Si Dieu est Esprit (cf. Jn 4,24), nous pouvons aussi accueillir, faire naître et croitre cette dimension spirituelle en nous… dans notre intériorité… en nous ouvrant à sa lumière et son amour. 


Dans un autre texte de l’évangile de Jean que vous connaissez peut-être – l’entretien avec Nicodème, en Jn 3 – Jésus évoque cet aspect : il parle d’une naissance spirituelle, une naissance d’en haut (ou nouvelle naissance). Il y affirme que c’est l’Esprit de Dieu qui est créateur et qui a le pouvoir de nous renouveler… de façon spirituelle… pour nous ouvrir à une vie nouvelle. 


* Mais… me direz-vous… qu’est-ce que ça peut bien vouloir dire « naitre d’en haut » ou « incarner l’Esprit de Dieu » ?


Il me semble que ça passe d’abord par une prise de conscience de qui nous sommes vraiment…  des êtres créés à l’image et à la ressemblance de Dieu (comme le souligne le livre de la Genèse). 

Dans ses épitres, Paul affirme que nous sommes : corps, âme et esprit (cf. 1 Th 5, 23).


Comment nous ouvrir à cette dimension spirituelle de notre être ? 


La Bible nous donne de multiples informations à ce sujet… Bien sûr, ce matin, il n’est pas possible de déployer un long contenu pour répondre à cette question en détail… mais on peut peut-être en partager quelques bribes … quelques aspects importants : 


  • D’abord, s’ouvrir à l’Esprit commence par une question de confiance. Jésus présente Dieu comme une Force (une énergie Père) qui nous veut du bien. Il nous propose donc d’accueillir Dieu comme le Créateur et l’initiateur de notre réalité… comme le fondement de notre être et de notre vie spirituelle… en tant qu’il est la Source, notre Père spirituel ou Père céleste : Une réalité bienveillante et protectrice.


  • Deuxième point, Jésus révèle à ses disciples l’unité fondamentale entre tout ce qui est. Notre vie et notre destin, en réalité, ne sont pas séparés de ceux des autres. Bien plus, nous sommes tous Un, tous unis et connectés. (C’est ce qu’il révèle, par exemple, à travers la parabole du jugement dernier – Mt 25). 


Aussi, exprimer l’amour, c’est exprimer Dieu, faire rayonner son énergie, puisque Dieu est amour (cf. 1 Jn 4).

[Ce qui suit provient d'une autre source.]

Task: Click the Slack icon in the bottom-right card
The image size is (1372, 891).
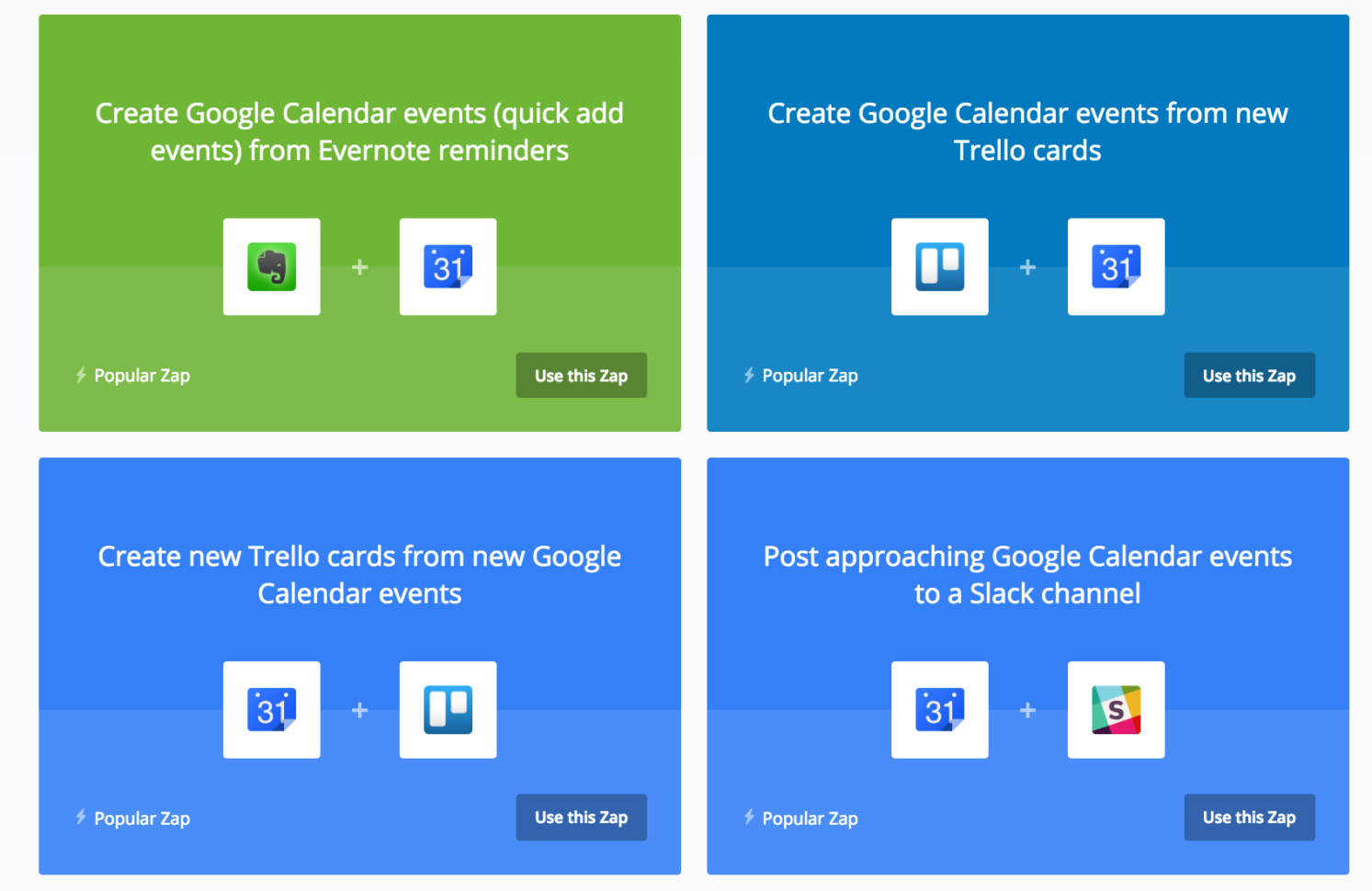Action: [1116, 710]
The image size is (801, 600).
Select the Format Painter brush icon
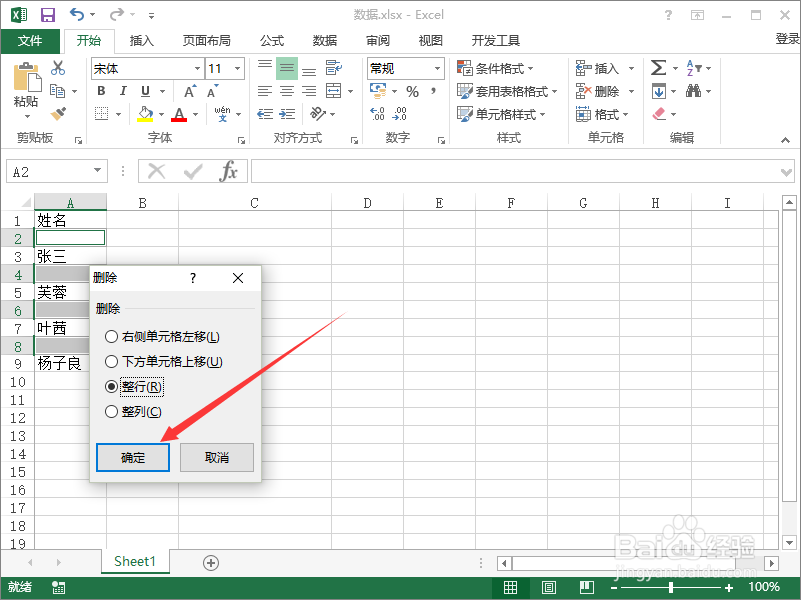coord(57,113)
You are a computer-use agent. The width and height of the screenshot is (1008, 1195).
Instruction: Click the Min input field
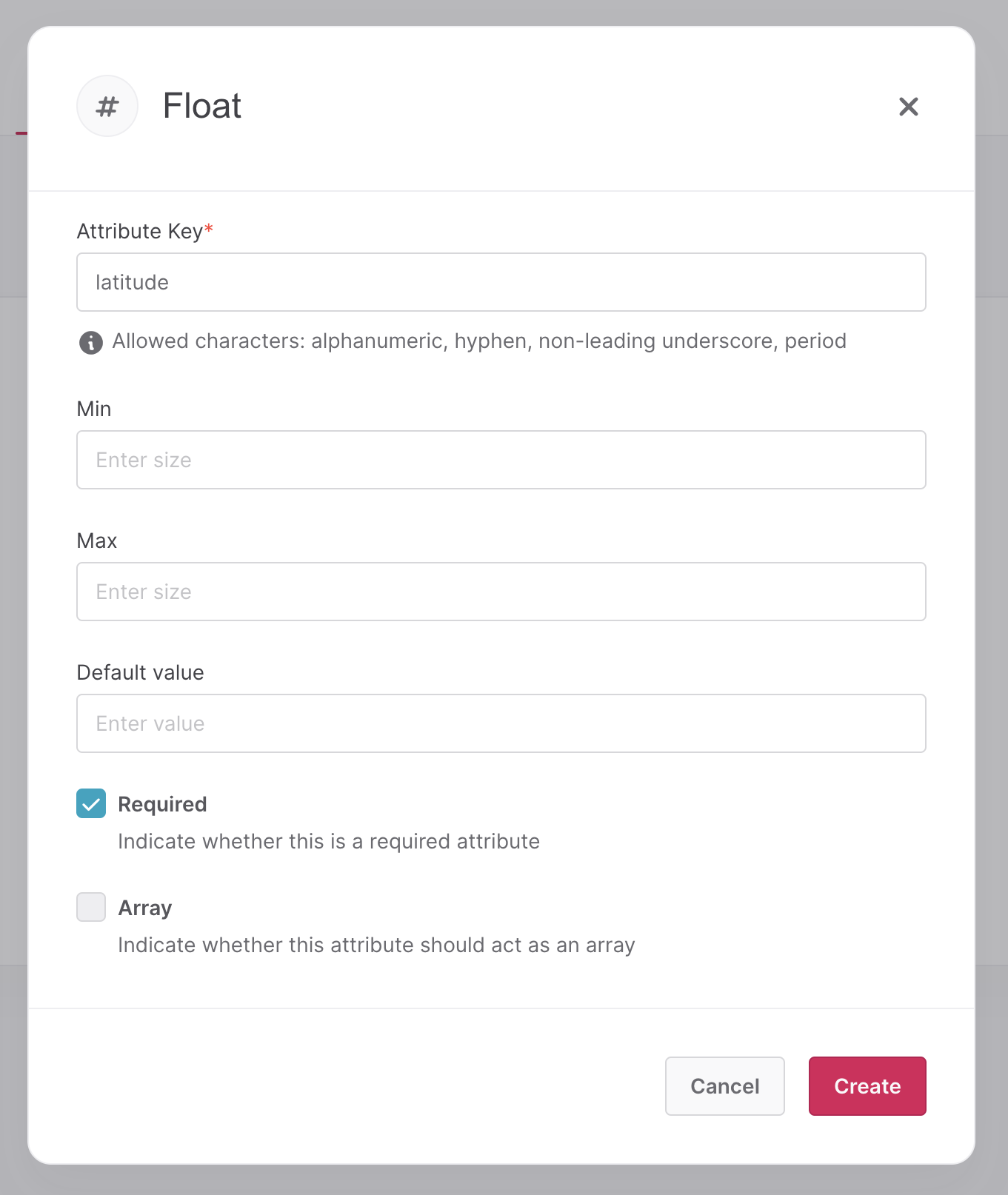pos(501,461)
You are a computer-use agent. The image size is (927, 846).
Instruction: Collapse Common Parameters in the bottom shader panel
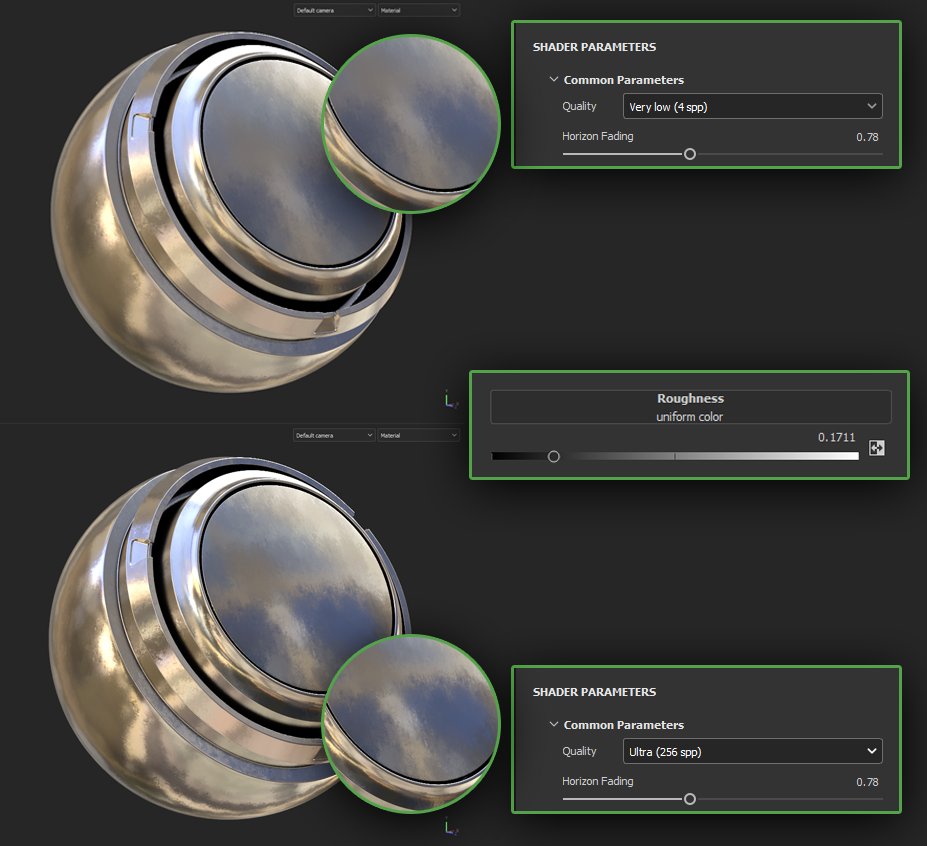(x=553, y=724)
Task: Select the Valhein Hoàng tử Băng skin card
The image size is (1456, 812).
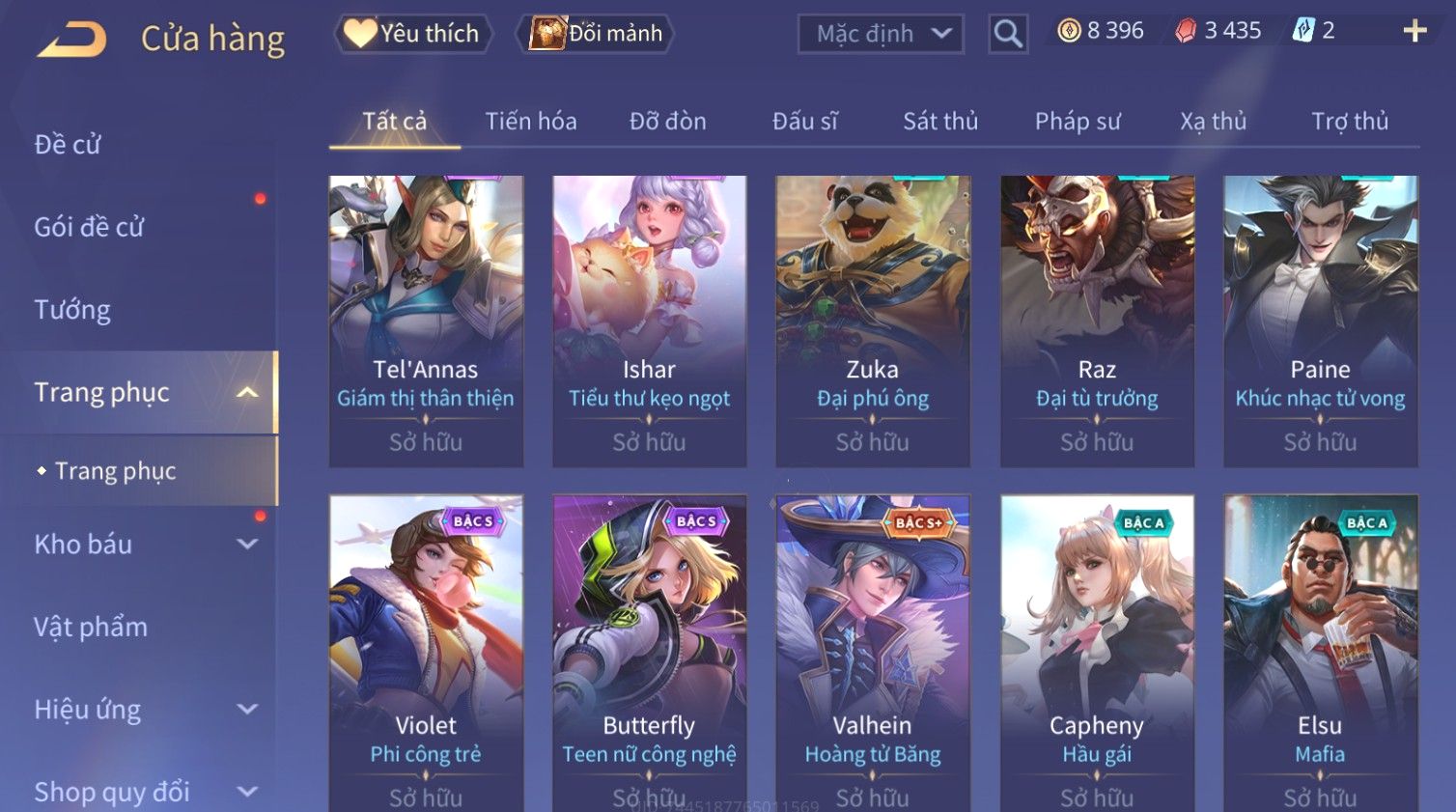Action: [873, 654]
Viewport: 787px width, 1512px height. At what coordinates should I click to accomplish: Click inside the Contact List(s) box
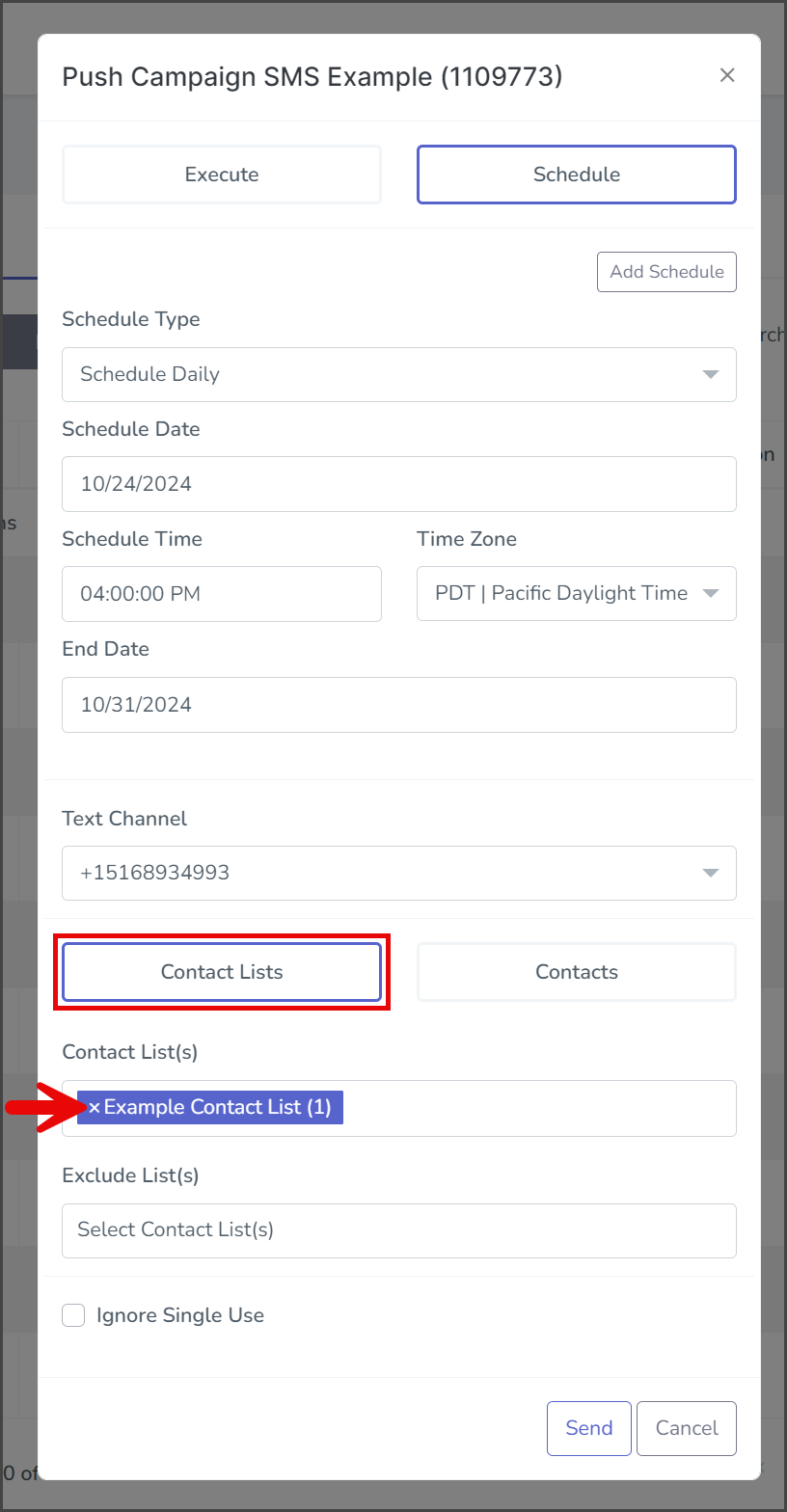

En nous connectant à Dieu, à la Source de l’amour, nous pouvons faire grandir cet amour en nous et autour de nous. Dès lors, nous advenons à la ressemblance de Dieu. (En ce sens, Jésus présente l’amour de Dieu et l’amour du prochain comme étant pleinement liés.)


  • Troisième point, notre conscience individuelle est liée à Dieu, la Conscience Universelle. Si nous sommes « corps, âme et esprit », cela signifie qu’il y a une part de divin – une part d’Esprit – en chacun de nous…. que l’image de Dieu est enfouie en nous. Cette affirmation a de multiples conséquences :


    • D’abord, que nous sommes des êtres spirituels et que fondamentalement, rien ne peut nous séparer de l’amour de Dieu (cf. Rm 8), quoi qu’il arrive et quels que soient nos fautes, nos errements, nos éloignements ou faiblesses. 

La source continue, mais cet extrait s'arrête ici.